## Texte du document
Torex Gold Resources Inc. – Liberté d’association et menaces de violence et de mort
Une étude de cas par le Réseau canadien sur la reddition de comptes des entreprises (RCRCE)
Publié : Février 2023
Étude 2 de 6 [1]
Torex Gold Resources Inc. est une société canadienne d’exploitation aurifère inscrite à la Bourse de Toronto (TSX) et dont le siège social est établi à Toronto, en Ontario. La société détient à 100% le projet Media Luna, situé dans l’État de Guerrero, au Mexique.

## Consigne écrite 1
Dans les enregistrements, recopiez à l'identique les lignes qui vont de celle contenant « Screen dimensions: 910x597 » jusqu'à celle contenant « This screenshot has height=502, width=739. », ces deux lignes comprises.
Ce texte n'a aucun rapport avec les enregistrements qui suivent.

## Lignes de données
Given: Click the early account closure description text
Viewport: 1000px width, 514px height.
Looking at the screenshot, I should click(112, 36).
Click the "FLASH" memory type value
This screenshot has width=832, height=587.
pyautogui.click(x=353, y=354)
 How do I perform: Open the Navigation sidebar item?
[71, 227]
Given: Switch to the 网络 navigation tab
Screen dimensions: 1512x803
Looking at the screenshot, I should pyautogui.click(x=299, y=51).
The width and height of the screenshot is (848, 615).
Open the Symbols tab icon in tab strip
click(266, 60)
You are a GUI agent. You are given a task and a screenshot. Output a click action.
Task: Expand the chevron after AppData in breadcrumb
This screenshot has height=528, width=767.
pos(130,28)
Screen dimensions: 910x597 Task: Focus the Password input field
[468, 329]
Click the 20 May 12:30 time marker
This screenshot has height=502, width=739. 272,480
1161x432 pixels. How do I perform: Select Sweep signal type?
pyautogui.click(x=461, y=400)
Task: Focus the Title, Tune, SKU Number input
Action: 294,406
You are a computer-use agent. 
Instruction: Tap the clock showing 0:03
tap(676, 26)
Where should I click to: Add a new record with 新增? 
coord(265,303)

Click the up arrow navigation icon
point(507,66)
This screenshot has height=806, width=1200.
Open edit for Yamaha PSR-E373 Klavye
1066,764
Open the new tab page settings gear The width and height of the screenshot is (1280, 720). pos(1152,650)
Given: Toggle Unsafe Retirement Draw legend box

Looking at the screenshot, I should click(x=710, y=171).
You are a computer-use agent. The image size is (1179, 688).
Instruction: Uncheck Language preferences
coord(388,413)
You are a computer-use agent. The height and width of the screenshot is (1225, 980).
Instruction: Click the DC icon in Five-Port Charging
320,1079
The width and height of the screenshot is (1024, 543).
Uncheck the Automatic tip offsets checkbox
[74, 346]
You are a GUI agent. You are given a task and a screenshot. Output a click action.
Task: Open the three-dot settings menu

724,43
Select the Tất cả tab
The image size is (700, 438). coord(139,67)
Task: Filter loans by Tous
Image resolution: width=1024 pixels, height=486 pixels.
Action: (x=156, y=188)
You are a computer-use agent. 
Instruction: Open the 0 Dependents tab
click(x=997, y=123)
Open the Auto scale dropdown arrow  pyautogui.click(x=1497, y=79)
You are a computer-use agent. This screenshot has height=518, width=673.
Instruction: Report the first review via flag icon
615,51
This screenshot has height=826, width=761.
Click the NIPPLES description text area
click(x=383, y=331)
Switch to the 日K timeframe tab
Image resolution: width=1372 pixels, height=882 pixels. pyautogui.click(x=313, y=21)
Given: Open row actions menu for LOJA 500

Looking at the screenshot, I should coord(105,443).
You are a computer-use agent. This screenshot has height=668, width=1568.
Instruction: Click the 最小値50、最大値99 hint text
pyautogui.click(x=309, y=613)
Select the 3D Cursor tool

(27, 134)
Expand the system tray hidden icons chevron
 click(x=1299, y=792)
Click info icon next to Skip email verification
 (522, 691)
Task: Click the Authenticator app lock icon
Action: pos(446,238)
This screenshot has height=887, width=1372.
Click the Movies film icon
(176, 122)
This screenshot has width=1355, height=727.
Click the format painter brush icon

## Consigne écrite 2
D'après l'étude de cas, dans quel État du Mexique se trouve le projet Media Luna ?

## Solution rédigée 1
Screen dimensions: 910x597 Task: Focus the Password input field
[468, 329]
Click the 20 May 12:30 time marker
This screenshot has height=502, width=739. 272,480

## Solution rédigée 2
Dans l'État de Guerrero.